▸ RECORDS FOR PROCESSING
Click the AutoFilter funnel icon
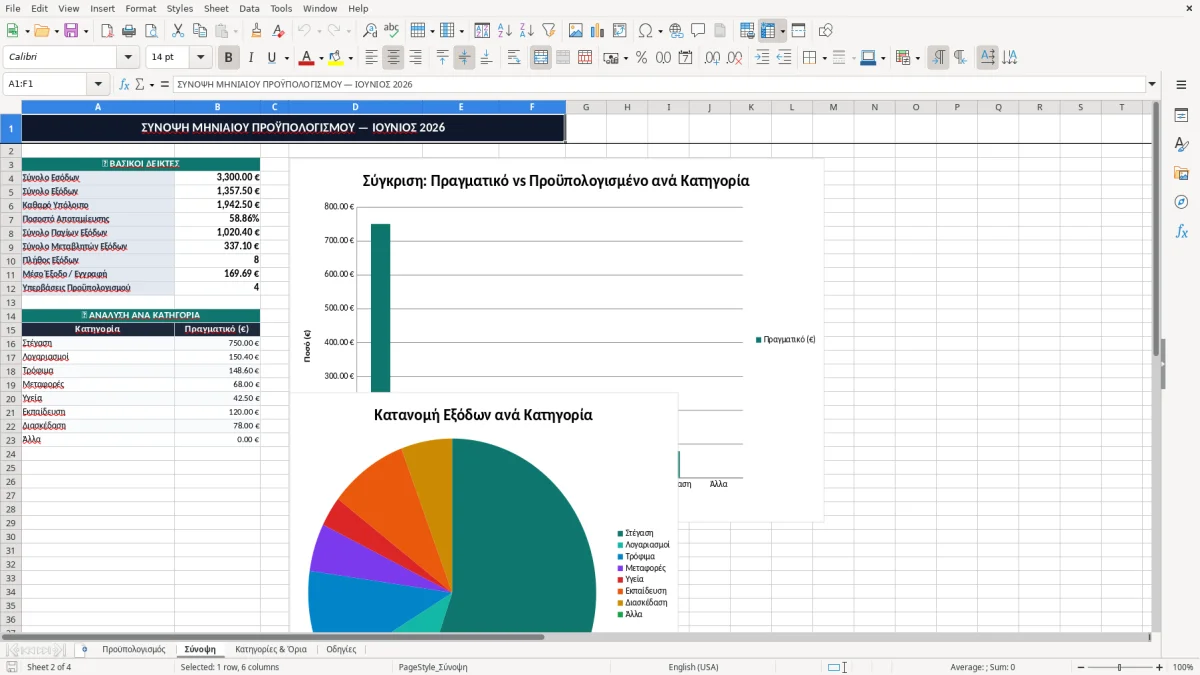(548, 31)
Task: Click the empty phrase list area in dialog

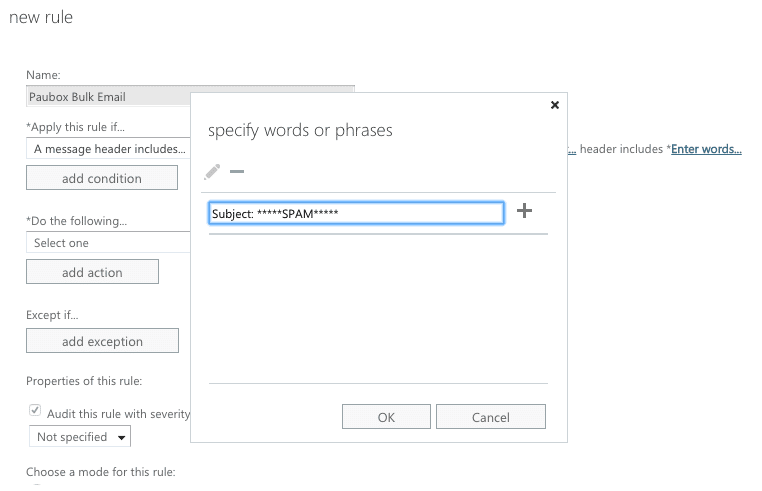Action: tap(378, 305)
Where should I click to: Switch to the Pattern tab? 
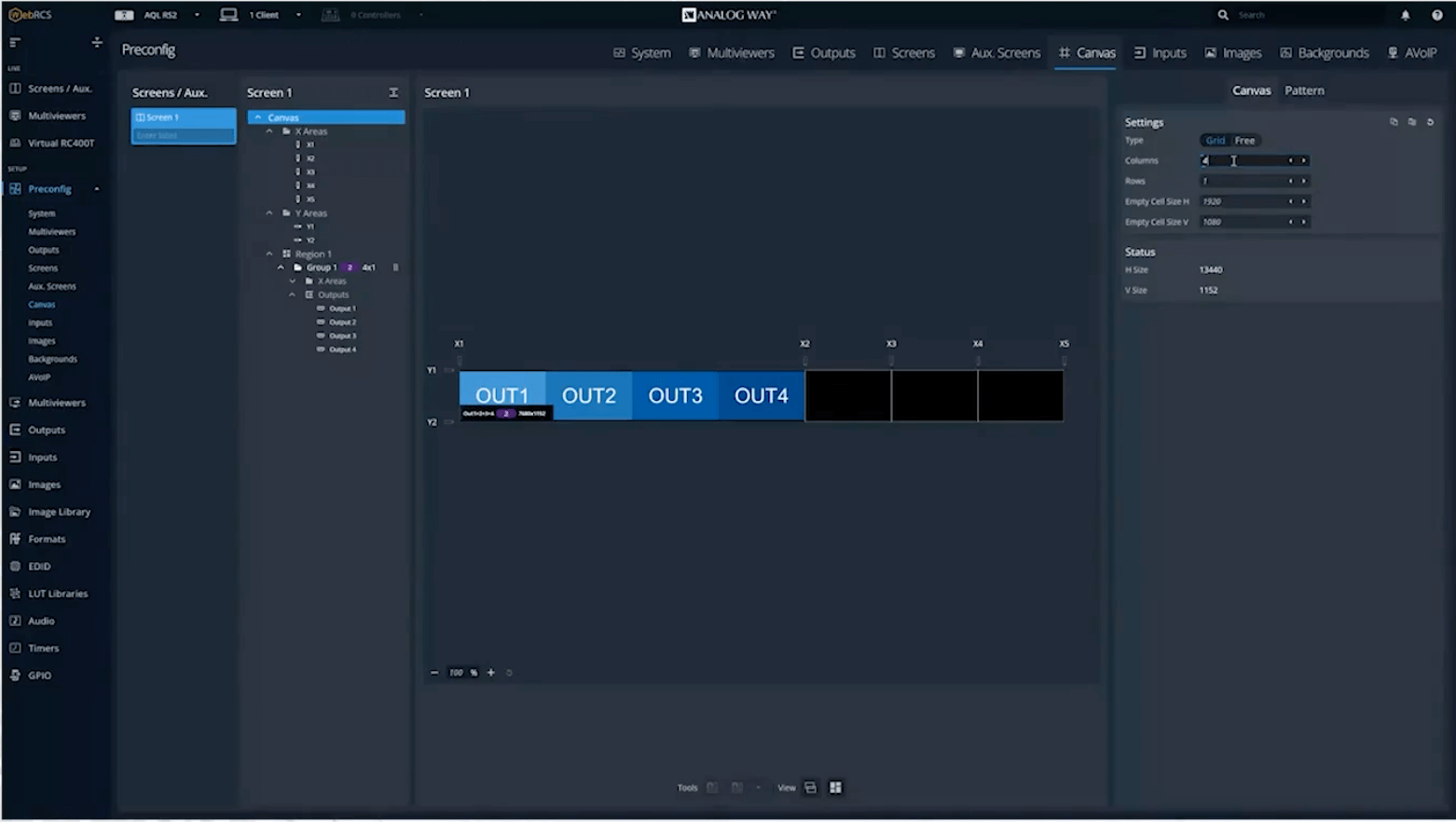(1303, 90)
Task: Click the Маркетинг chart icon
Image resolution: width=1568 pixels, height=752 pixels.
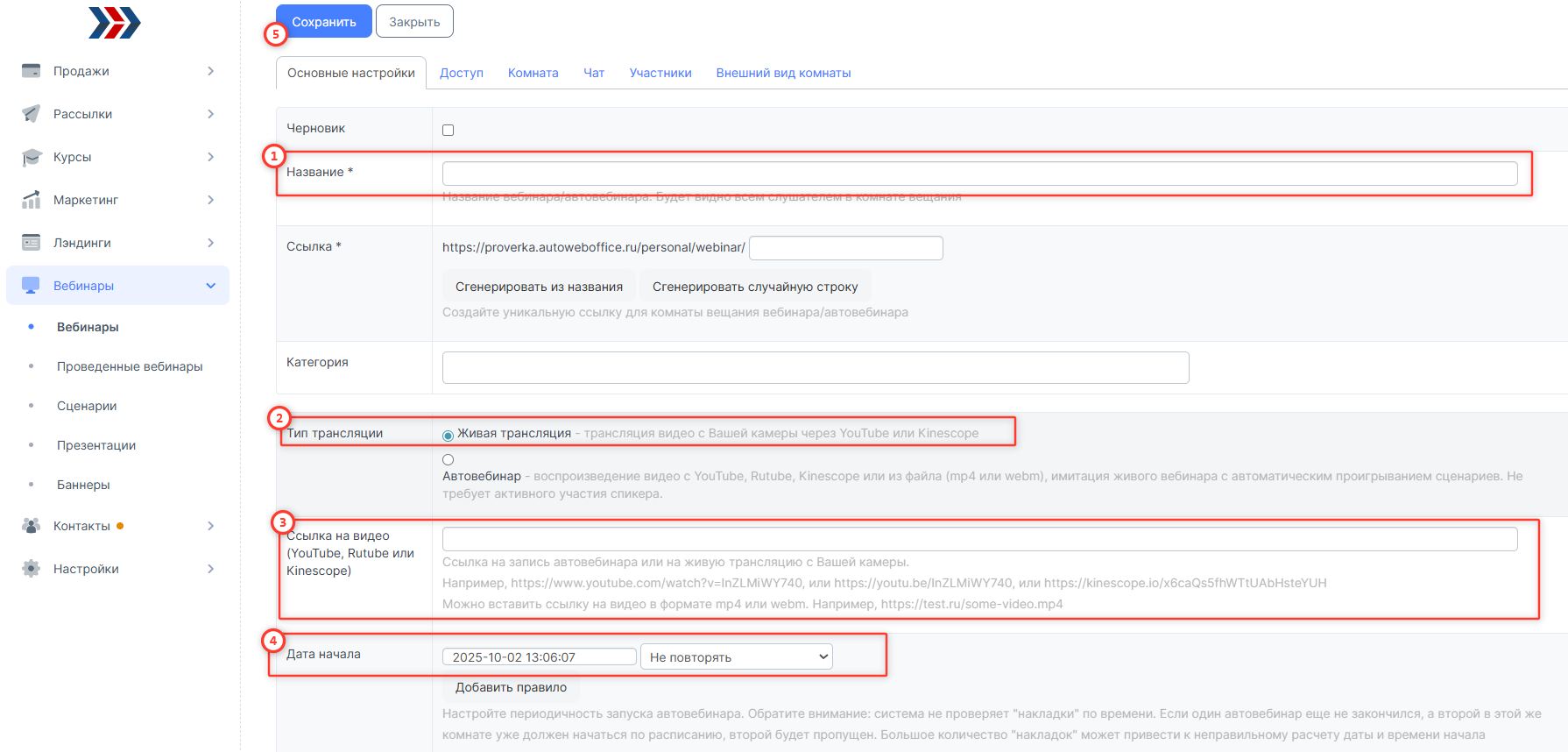Action: tap(31, 200)
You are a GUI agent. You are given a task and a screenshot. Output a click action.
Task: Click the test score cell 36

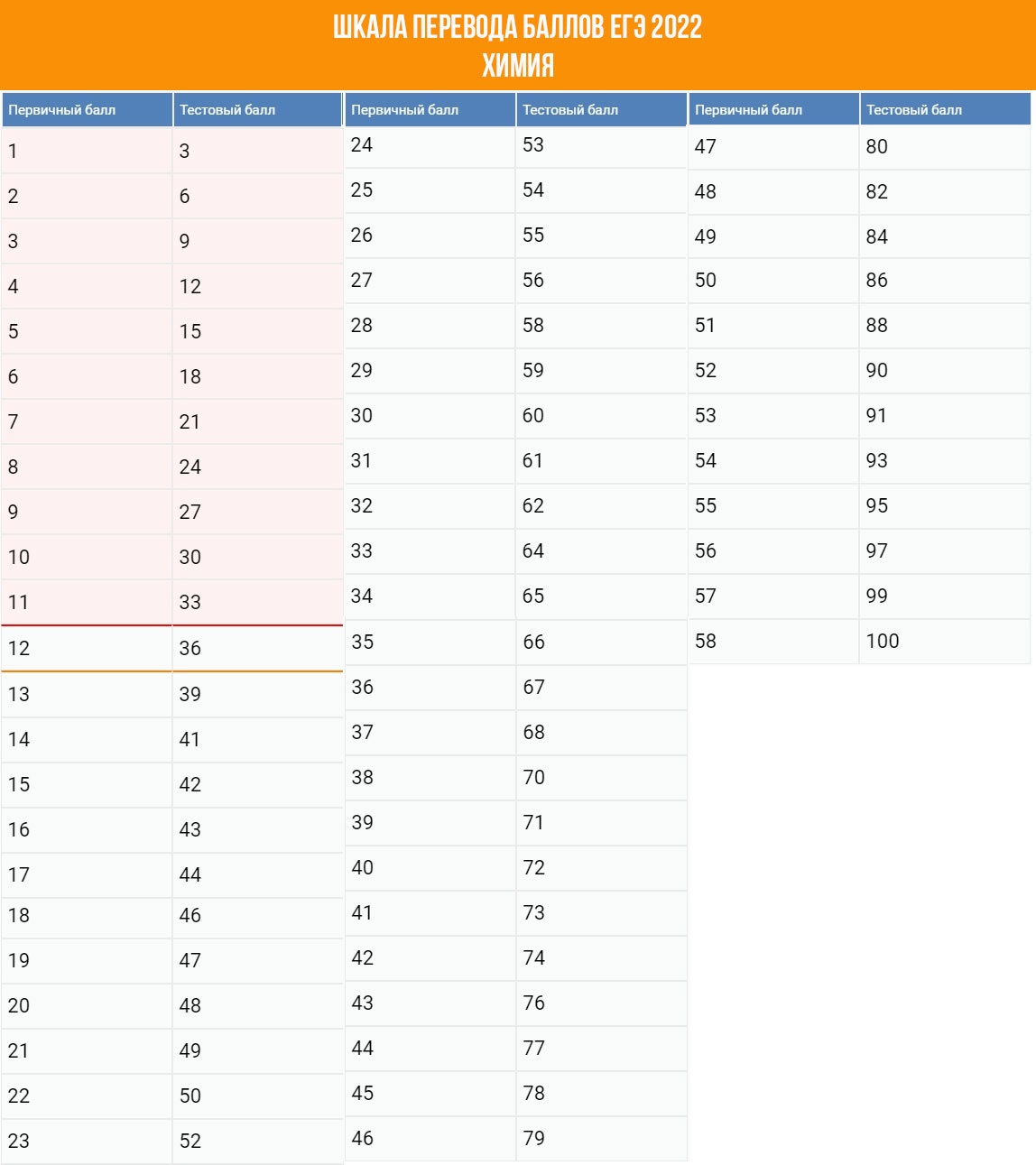[x=257, y=649]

▸ THE TASK
Rewrite all the records above, substituting "button" for every occurrence of "icon" and keeping everything else unchanged. Leave the pictures out of your answer.

▸ TASK ANSWER
Click the AutoFilter funnel button
(548, 31)
Task: Click the empty phrase list area in dialog

Action: tap(378, 305)
Where should I click to: Switch to the Pattern tab? 
(1303, 90)
Task: Click the Маркетинг chart button
Image resolution: width=1568 pixels, height=752 pixels.
Action: tap(31, 200)
You are a GUI agent. You are given a task and a screenshot. Output a click action.
Task: Click the test score cell 36

[x=257, y=649]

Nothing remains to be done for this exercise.